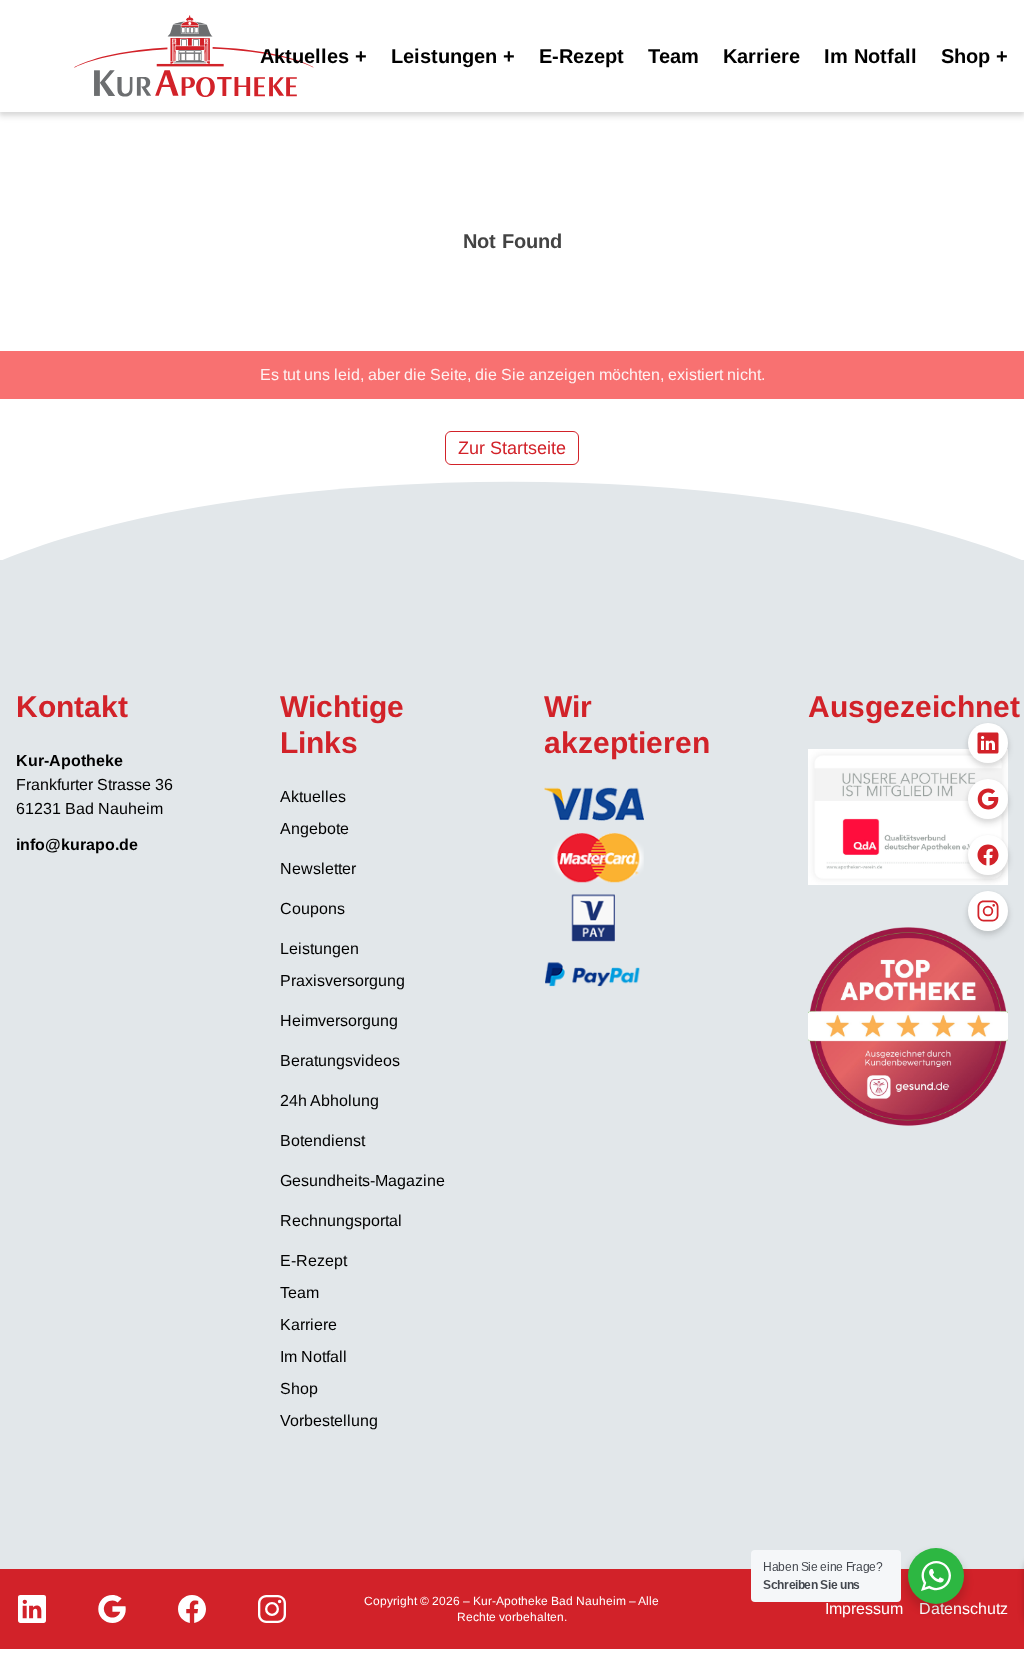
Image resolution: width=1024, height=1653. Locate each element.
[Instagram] (272, 1609)
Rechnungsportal (341, 1220)
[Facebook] (192, 1609)
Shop (965, 56)
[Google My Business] (112, 1609)
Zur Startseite (512, 448)
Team (673, 56)
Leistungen (444, 56)
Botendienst (322, 1140)
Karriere (761, 56)
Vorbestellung (329, 1420)
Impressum (864, 1608)
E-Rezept (581, 56)
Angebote (314, 828)
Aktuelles (304, 56)
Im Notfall (870, 56)
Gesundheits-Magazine (362, 1180)
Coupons (312, 908)
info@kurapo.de (77, 844)
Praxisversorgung (342, 980)
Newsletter (318, 868)
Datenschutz (963, 1608)
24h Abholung (329, 1100)
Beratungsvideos (340, 1060)
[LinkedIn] (32, 1609)
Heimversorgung (339, 1020)
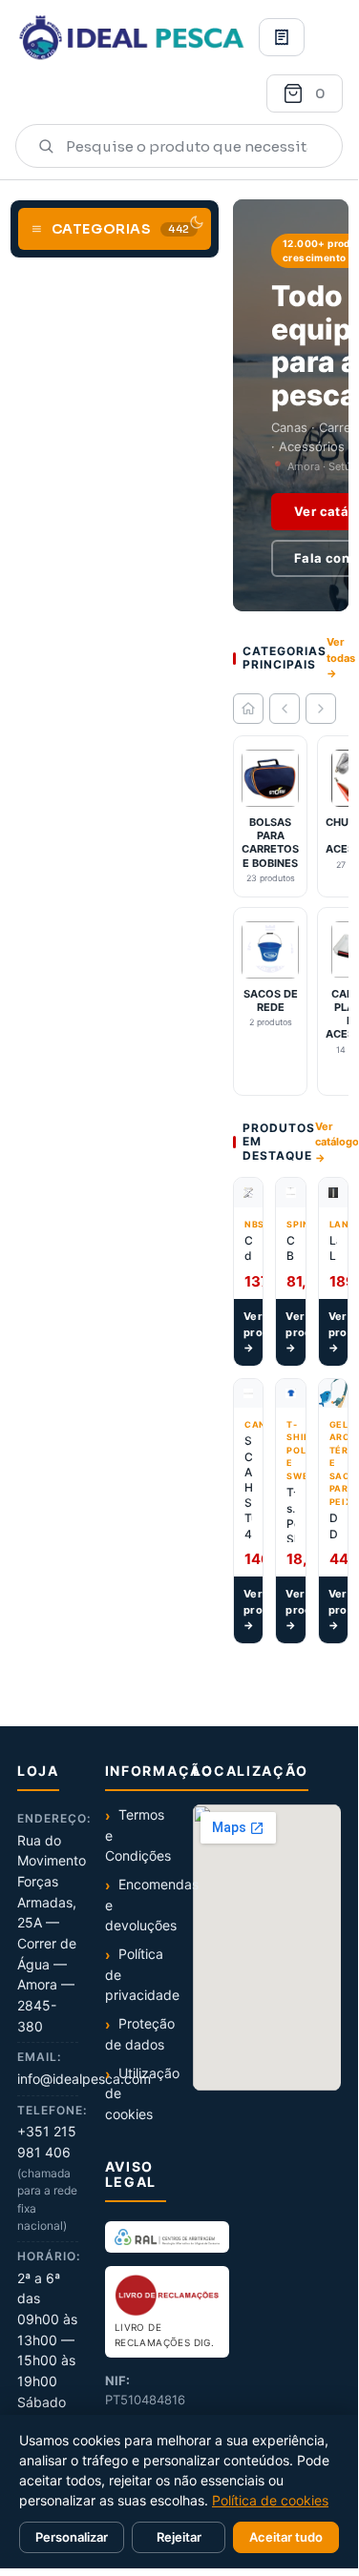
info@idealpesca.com (84, 2079)
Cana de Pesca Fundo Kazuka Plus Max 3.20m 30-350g (248, 1248)
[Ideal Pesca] (131, 37)
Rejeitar (179, 2537)
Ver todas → (341, 657)
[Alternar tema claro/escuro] (196, 222)
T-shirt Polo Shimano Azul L (290, 1513)
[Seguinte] (321, 708)
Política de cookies (270, 2500)
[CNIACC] (167, 2236)
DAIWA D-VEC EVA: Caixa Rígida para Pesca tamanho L (333, 1526)
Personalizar (71, 2537)
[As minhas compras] (282, 37)
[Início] (248, 708)
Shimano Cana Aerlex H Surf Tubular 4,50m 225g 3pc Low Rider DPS (248, 1487)
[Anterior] (284, 708)
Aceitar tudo (286, 2537)
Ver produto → (253, 1331)
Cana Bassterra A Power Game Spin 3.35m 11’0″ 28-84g (290, 1248)
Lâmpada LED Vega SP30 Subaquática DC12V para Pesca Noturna (333, 1248)
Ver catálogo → (337, 1142)
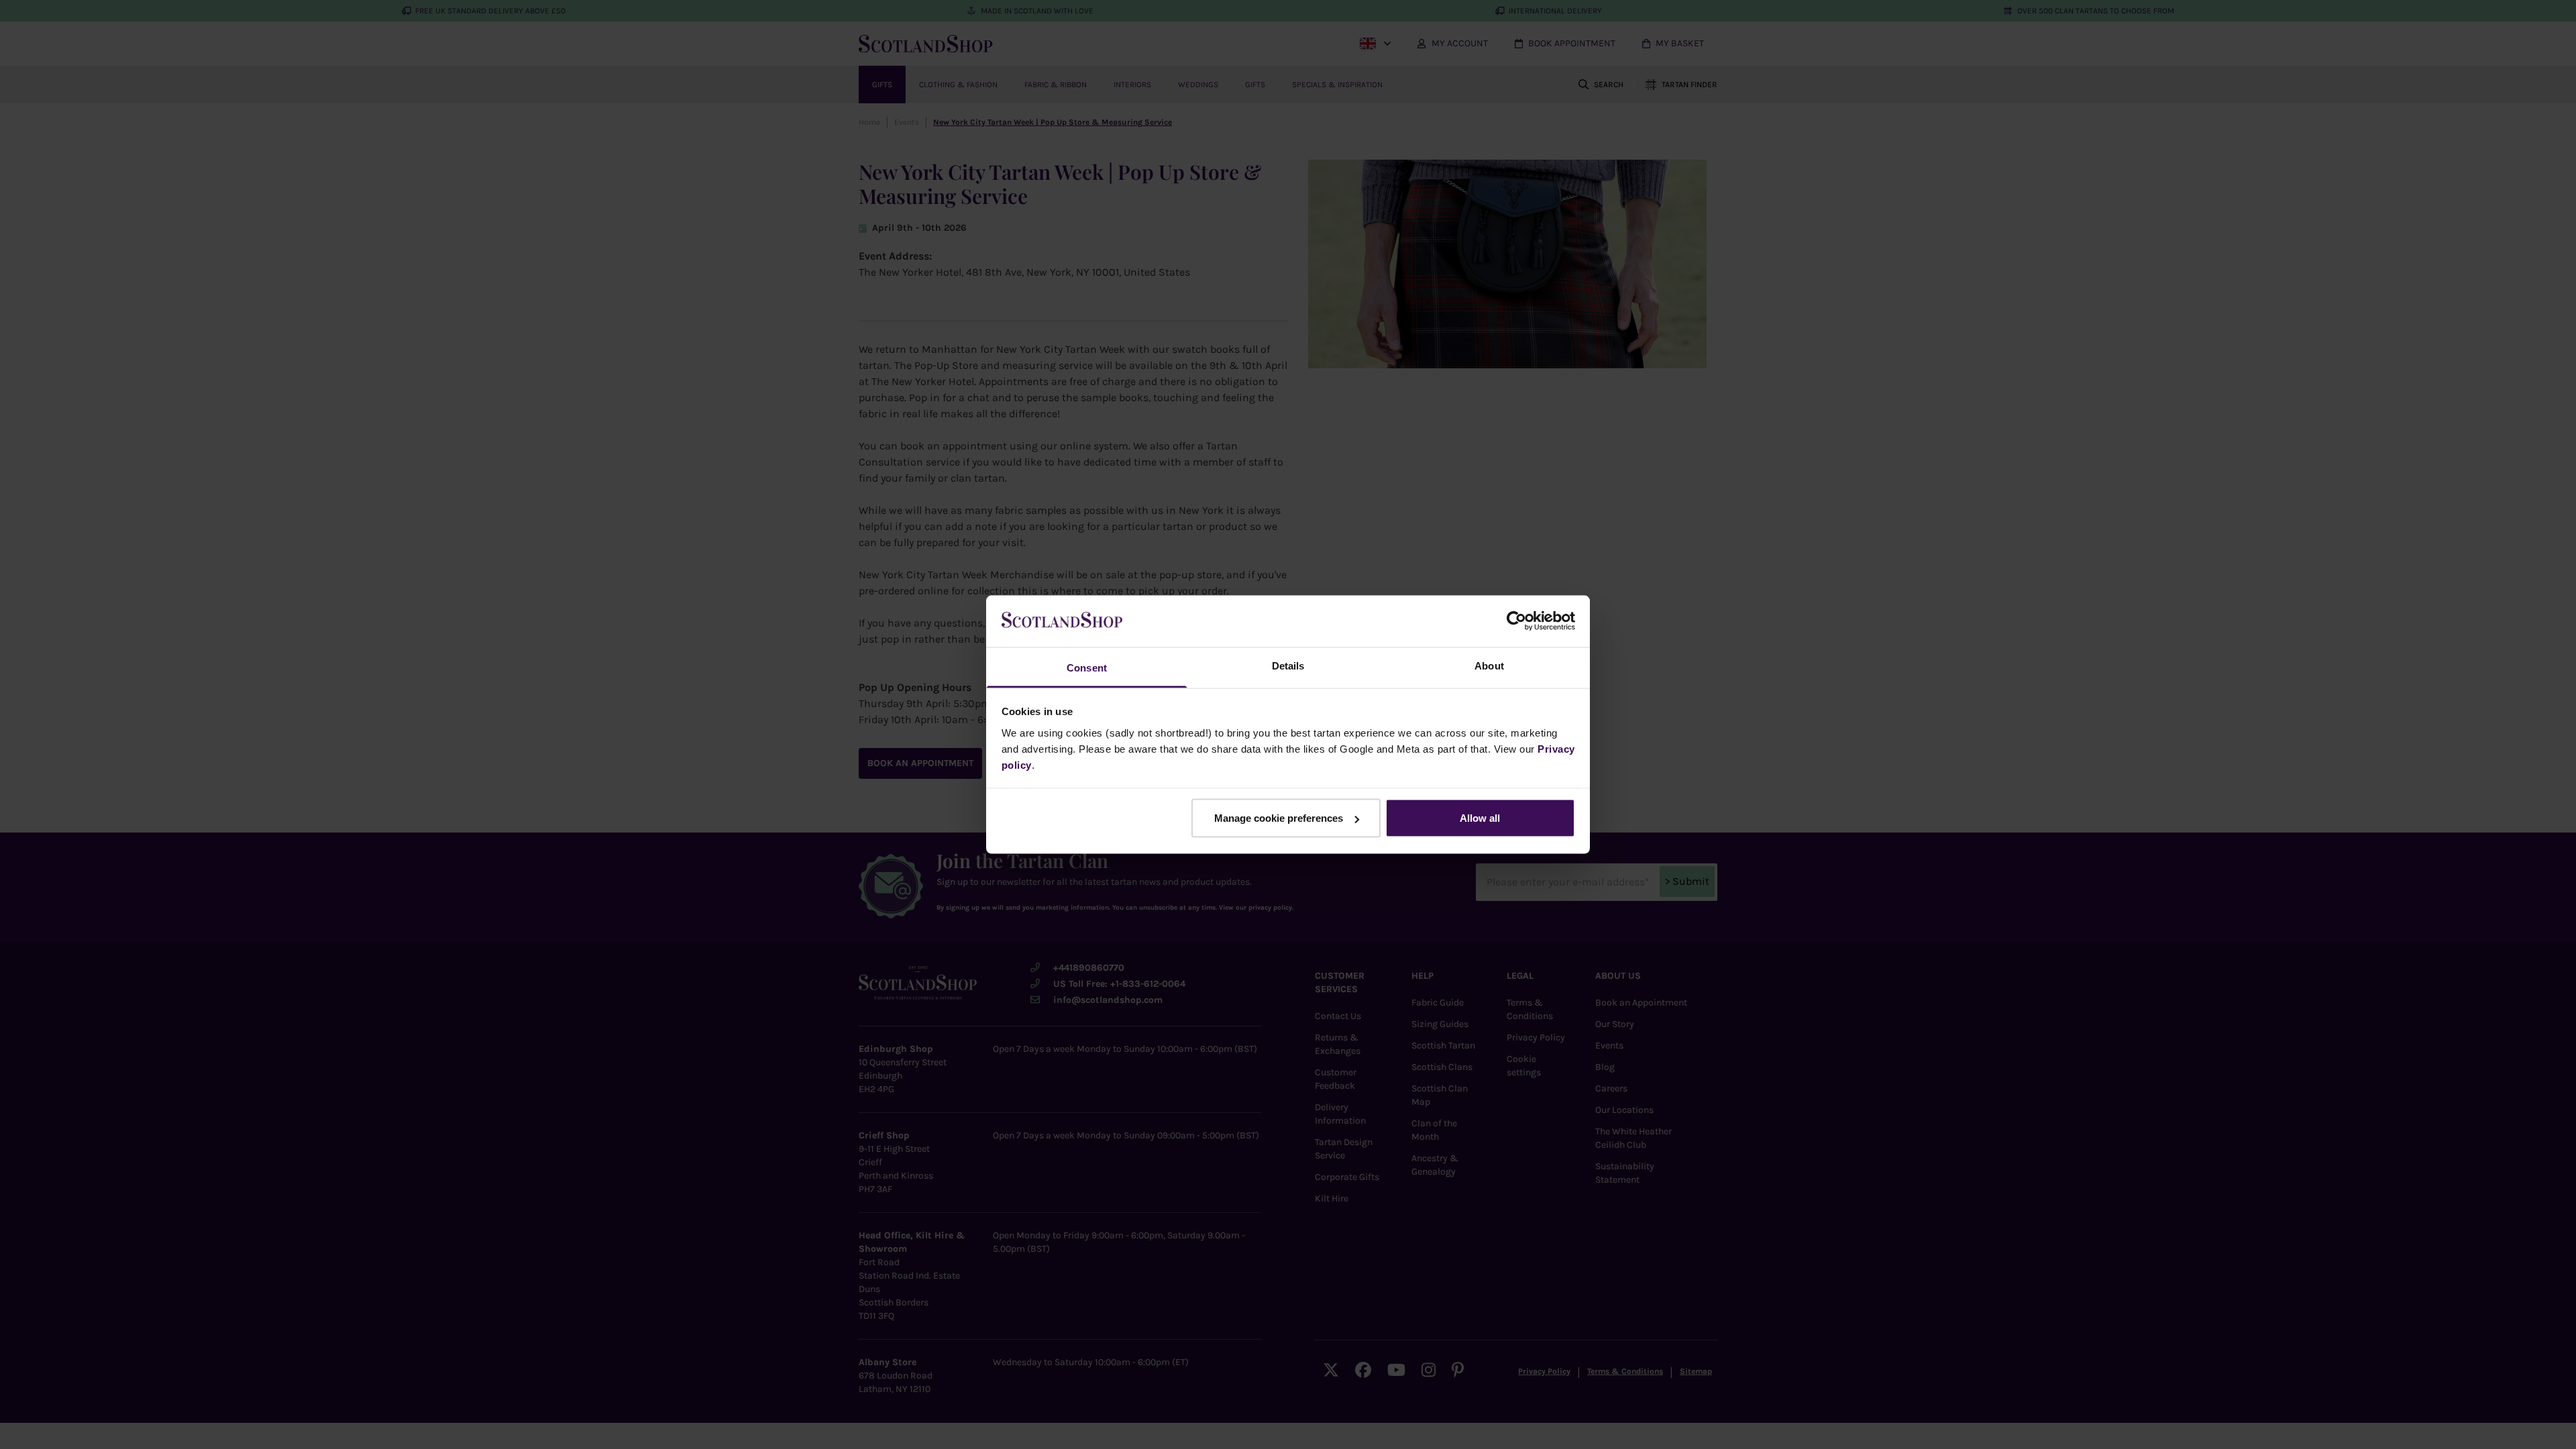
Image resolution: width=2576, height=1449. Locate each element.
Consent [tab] (1087, 667)
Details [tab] (1288, 665)
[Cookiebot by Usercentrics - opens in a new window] (1516, 621)
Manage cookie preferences (1278, 818)
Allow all (1480, 818)
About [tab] (1489, 665)
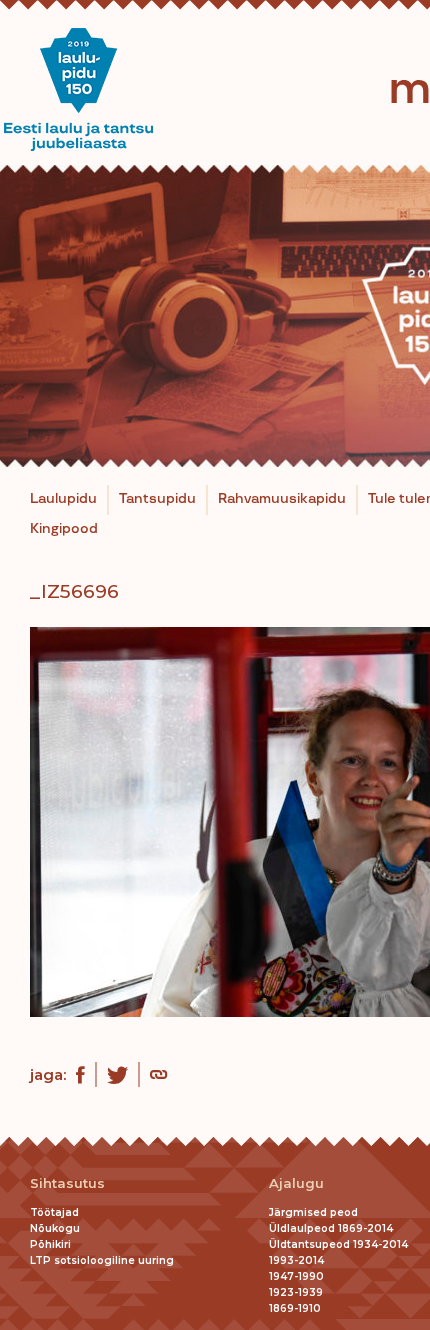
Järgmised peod (313, 1212)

- - - -

Print all the records exactly, minus any images.

:: Task output ::
Image resolution: width=1024, height=1653. Locate each element.
[Instagram] (272, 1609)
Rechnungsportal (341, 1220)
[Facebook] (192, 1609)
Shop (965, 56)
[Google My Business] (112, 1609)
Zur Startseite (512, 448)
Team (673, 56)
Leistungen (444, 56)
Botendienst (322, 1140)
Karriere (761, 56)
Vorbestellung (329, 1420)
Impressum (864, 1608)
E-Rezept (581, 56)
Angebote (314, 828)
Aktuelles (304, 56)
Im Notfall (870, 56)
Gesundheits-Magazine (362, 1180)
Coupons (312, 908)
info@kurapo.de (77, 844)
Praxisversorgung (342, 980)
Newsletter (318, 868)
Datenschutz (963, 1608)
24h Abholung (329, 1100)
Beratungsvideos (340, 1060)
[LinkedIn] (32, 1609)
Heimversorgung (339, 1020)
info@idealpesca.com (84, 2079)
Cana de Pesca Fundo Kazuka Plus Max 3.20m 30-350g (248, 1248)
[Ideal Pesca] (131, 37)
Rejeitar (179, 2537)
Ver todas → (341, 657)
[Alternar tema claro/escuro] (196, 222)
T-shirt Polo Shimano Azul L (290, 1513)
[Seguinte] (321, 708)
Política de cookies (270, 2500)
[CNIACC] (167, 2236)
DAIWA D-VEC EVA: Caixa Rígida para Pesca tamanho L (333, 1526)
Personalizar (71, 2537)
[As minhas compras] (282, 37)
[Início] (248, 708)
Shimano Cana Aerlex H Surf Tubular 4,50m 225g 3pc Low Rider DPS (248, 1487)
[Anterior] (284, 708)
Aceitar tudo (286, 2537)
Ver produto → (253, 1331)
Cana Bassterra A Power Game Spin 3.35m 11’0″ 28-84g (290, 1248)
Lâmpada LED Vega SP30 Subaquática DC12V para Pesca Noturna (333, 1248)
Ver catálogo → (337, 1142)
Image resolution: width=2576, height=1449. Locate each element.
Consent [tab] (1087, 667)
Details [tab] (1288, 665)
[Cookiebot by Usercentrics - opens in a new window] (1516, 621)
Manage cookie preferences (1278, 818)
Allow all (1480, 818)
About [tab] (1489, 665)
Järgmised peod (313, 1212)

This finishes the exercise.